▶ **EXERCISE DESCRIPTION**: Return all records exactly. Nothing may be added.

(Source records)
★ ★ ★

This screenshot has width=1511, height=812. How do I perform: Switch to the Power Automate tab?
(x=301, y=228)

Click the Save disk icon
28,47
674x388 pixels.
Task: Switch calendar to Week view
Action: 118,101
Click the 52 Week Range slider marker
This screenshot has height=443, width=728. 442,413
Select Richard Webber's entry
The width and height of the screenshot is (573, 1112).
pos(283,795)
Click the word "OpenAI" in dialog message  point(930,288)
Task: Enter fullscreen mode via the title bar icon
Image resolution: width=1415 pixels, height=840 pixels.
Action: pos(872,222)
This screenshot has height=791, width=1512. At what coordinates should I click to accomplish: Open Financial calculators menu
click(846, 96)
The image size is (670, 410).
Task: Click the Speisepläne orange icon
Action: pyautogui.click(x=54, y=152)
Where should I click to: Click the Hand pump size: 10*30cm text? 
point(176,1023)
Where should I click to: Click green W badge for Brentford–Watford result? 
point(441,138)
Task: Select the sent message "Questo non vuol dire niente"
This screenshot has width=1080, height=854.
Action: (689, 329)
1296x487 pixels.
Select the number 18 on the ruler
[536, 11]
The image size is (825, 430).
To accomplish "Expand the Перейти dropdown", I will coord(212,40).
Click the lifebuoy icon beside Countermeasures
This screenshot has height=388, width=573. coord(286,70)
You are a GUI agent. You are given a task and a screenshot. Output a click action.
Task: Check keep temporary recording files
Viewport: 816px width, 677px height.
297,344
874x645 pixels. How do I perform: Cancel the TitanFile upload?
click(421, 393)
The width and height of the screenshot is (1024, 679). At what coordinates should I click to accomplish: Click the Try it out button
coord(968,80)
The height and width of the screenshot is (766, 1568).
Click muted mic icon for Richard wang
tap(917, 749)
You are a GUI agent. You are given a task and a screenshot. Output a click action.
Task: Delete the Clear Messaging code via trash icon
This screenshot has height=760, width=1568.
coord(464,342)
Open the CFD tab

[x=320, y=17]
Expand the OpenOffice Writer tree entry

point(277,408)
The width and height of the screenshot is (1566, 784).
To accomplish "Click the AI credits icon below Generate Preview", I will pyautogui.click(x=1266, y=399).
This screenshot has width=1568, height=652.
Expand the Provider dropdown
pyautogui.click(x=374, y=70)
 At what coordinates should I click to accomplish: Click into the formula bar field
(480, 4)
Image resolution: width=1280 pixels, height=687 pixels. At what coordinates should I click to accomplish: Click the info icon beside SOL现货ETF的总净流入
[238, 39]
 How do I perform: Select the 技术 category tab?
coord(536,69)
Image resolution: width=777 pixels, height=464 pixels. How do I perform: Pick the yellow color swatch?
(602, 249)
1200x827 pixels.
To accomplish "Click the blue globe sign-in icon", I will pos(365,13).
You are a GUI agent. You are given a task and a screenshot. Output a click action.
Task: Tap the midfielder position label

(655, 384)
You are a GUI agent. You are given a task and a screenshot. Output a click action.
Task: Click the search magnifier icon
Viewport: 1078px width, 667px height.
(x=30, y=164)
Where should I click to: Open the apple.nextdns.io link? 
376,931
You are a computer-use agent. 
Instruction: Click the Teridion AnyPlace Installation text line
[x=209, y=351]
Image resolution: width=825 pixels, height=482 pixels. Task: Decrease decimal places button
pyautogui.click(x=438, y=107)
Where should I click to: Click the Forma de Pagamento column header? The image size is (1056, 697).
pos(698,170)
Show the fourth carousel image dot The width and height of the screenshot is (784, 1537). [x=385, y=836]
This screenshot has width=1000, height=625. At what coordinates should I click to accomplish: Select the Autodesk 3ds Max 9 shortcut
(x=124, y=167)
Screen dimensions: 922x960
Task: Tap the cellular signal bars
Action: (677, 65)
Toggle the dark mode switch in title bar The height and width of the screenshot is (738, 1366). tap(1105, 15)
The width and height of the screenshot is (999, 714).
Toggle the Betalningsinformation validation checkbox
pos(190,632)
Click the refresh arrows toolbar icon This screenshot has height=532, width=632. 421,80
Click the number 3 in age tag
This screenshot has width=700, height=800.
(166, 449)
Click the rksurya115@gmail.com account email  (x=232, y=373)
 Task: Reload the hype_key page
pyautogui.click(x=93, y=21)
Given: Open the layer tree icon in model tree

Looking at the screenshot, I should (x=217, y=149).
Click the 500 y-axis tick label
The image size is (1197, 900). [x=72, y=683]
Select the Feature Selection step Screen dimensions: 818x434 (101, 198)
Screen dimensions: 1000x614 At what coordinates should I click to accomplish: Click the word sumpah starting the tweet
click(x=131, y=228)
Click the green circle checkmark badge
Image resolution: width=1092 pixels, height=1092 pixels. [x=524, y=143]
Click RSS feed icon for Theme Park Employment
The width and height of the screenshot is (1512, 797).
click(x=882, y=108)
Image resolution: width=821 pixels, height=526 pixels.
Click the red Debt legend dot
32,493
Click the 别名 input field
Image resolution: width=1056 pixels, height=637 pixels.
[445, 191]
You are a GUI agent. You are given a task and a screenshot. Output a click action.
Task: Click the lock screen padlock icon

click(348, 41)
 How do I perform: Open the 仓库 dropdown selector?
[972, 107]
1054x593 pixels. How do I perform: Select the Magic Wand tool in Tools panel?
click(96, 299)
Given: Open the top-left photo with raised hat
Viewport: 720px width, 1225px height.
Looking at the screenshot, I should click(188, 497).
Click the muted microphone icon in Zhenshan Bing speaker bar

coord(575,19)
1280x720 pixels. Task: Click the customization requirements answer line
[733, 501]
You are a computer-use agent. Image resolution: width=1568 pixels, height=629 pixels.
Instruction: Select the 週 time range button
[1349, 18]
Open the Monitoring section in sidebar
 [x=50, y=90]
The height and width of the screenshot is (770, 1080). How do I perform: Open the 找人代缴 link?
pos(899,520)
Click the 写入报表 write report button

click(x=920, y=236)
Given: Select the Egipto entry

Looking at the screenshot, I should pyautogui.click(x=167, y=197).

★ ★ ★

▶ **REPLY**:
This screenshot has width=1511, height=812. How do I perform: Switch to the Power Automate tab?
(x=301, y=228)

Click the Save disk icon
28,47
674x388 pixels.
Task: Switch calendar to Week view
Action: 118,101
Click the 52 Week Range slider marker
This screenshot has height=443, width=728. 442,413
Select Richard Webber's entry
The width and height of the screenshot is (573, 1112).
pos(283,795)
Click the word "OpenAI" in dialog message  point(930,288)
Task: Enter fullscreen mode via the title bar icon
Image resolution: width=1415 pixels, height=840 pixels.
Action: pos(872,222)
This screenshot has height=791, width=1512. At what coordinates should I click to accomplish: Open Financial calculators menu
click(846, 96)
The image size is (670, 410).
Task: Click the Speisepläne orange icon
Action: pyautogui.click(x=54, y=152)
Where should I click to: Click the Hand pump size: 10*30cm text? 
point(176,1023)
Where should I click to: Click green W badge for Brentford–Watford result? 
point(441,138)
Task: Select the sent message "Questo non vuol dire niente"
This screenshot has width=1080, height=854.
Action: (689, 329)
1296x487 pixels.
Select the number 18 on the ruler
[536, 11]
The image size is (825, 430).
To accomplish "Expand the Перейти dropdown", I will coord(212,40).
Click the lifebuoy icon beside Countermeasures
This screenshot has height=388, width=573. coord(286,70)
You are a GUI agent. You are given a task and a screenshot. Output a click action.
Task: Check keep temporary recording files
Viewport: 816px width, 677px height.
297,344
874x645 pixels. How do I perform: Cancel the TitanFile upload?
click(421, 393)
The width and height of the screenshot is (1024, 679). At what coordinates should I click to accomplish: Click the Try it out button
coord(968,80)
The height and width of the screenshot is (766, 1568).
Click muted mic icon for Richard wang
tap(917, 749)
You are a GUI agent. You are given a task and a screenshot. Output a click action.
Task: Delete the Clear Messaging code via trash icon
This screenshot has height=760, width=1568.
coord(464,342)
Open the CFD tab

[x=320, y=17]
Expand the OpenOffice Writer tree entry

point(277,408)
The width and height of the screenshot is (1566, 784).
To accomplish "Click the AI credits icon below Generate Preview", I will pyautogui.click(x=1266, y=399).
This screenshot has width=1568, height=652.
Expand the Provider dropdown
pyautogui.click(x=374, y=70)
 At what coordinates should I click to accomplish: Click into the formula bar field
(480, 4)
Image resolution: width=1280 pixels, height=687 pixels. At what coordinates should I click to accomplish: Click the info icon beside SOL现货ETF的总净流入
[238, 39]
 How do I perform: Select the 技术 category tab?
coord(536,69)
Image resolution: width=777 pixels, height=464 pixels. How do I perform: Pick the yellow color swatch?
(602, 249)
1200x827 pixels.
To accomplish "Click the blue globe sign-in icon", I will pos(365,13).
You are a GUI agent. You are given a task and a screenshot. Output a click action.
Task: Tap the midfielder position label

(655, 384)
You are a GUI agent. You are given a task and a screenshot. Output a click action.
Task: Click the search magnifier icon
Viewport: 1078px width, 667px height.
(x=30, y=164)
Where should I click to: Open the apple.nextdns.io link? 
376,931
You are a computer-use agent. 
Instruction: Click the Teridion AnyPlace Installation text line
[x=209, y=351]
Image resolution: width=825 pixels, height=482 pixels. Task: Decrease decimal places button
pyautogui.click(x=438, y=107)
Where should I click to: Click the Forma de Pagamento column header? The image size is (1056, 697).
pos(698,170)
Show the fourth carousel image dot The width and height of the screenshot is (784, 1537). [x=385, y=836]
This screenshot has width=1000, height=625. At what coordinates should I click to accomplish: Select the Autodesk 3ds Max 9 shortcut
(x=124, y=167)
Screen dimensions: 922x960
Task: Tap the cellular signal bars
Action: (677, 65)
Toggle the dark mode switch in title bar The height and width of the screenshot is (738, 1366). tap(1105, 15)
The width and height of the screenshot is (999, 714).
Toggle the Betalningsinformation validation checkbox
pos(190,632)
Click the refresh arrows toolbar icon This screenshot has height=532, width=632. 421,80
Click the number 3 in age tag
This screenshot has width=700, height=800.
(166, 449)
Click the rksurya115@gmail.com account email  (x=232, y=373)
 Task: Reload the hype_key page
pyautogui.click(x=93, y=21)
Given: Open the layer tree icon in model tree

Looking at the screenshot, I should (x=217, y=149).
Click the 500 y-axis tick label
The image size is (1197, 900). [x=72, y=683]
Select the Feature Selection step Screen dimensions: 818x434 (101, 198)
Screen dimensions: 1000x614 At what coordinates should I click to accomplish: Click the word sumpah starting the tweet
click(x=131, y=228)
Click the green circle checkmark badge
Image resolution: width=1092 pixels, height=1092 pixels. [x=524, y=143]
Click RSS feed icon for Theme Park Employment
The width and height of the screenshot is (1512, 797).
click(x=882, y=108)
Image resolution: width=821 pixels, height=526 pixels.
Click the red Debt legend dot
32,493
Click the 别名 input field
Image resolution: width=1056 pixels, height=637 pixels.
[445, 191]
You are a GUI agent. You are given a task and a screenshot. Output a click action.
Task: Click the lock screen padlock icon

click(348, 41)
 How do I perform: Open the 仓库 dropdown selector?
[972, 107]
1054x593 pixels. How do I perform: Select the Magic Wand tool in Tools panel?
click(96, 299)
Given: Open the top-left photo with raised hat
Viewport: 720px width, 1225px height.
Looking at the screenshot, I should click(188, 497).
Click the muted microphone icon in Zhenshan Bing speaker bar

coord(575,19)
1280x720 pixels. Task: Click the customization requirements answer line
[733, 501]
You are a computer-use agent. Image resolution: width=1568 pixels, height=629 pixels.
Instruction: Select the 週 time range button
[1349, 18]
Open the Monitoring section in sidebar
 [x=50, y=90]
The height and width of the screenshot is (770, 1080). How do I perform: Open the 找人代缴 link?
pos(899,520)
Click the 写入报表 write report button

click(x=920, y=236)
Given: Select the Egipto entry

Looking at the screenshot, I should pyautogui.click(x=167, y=197).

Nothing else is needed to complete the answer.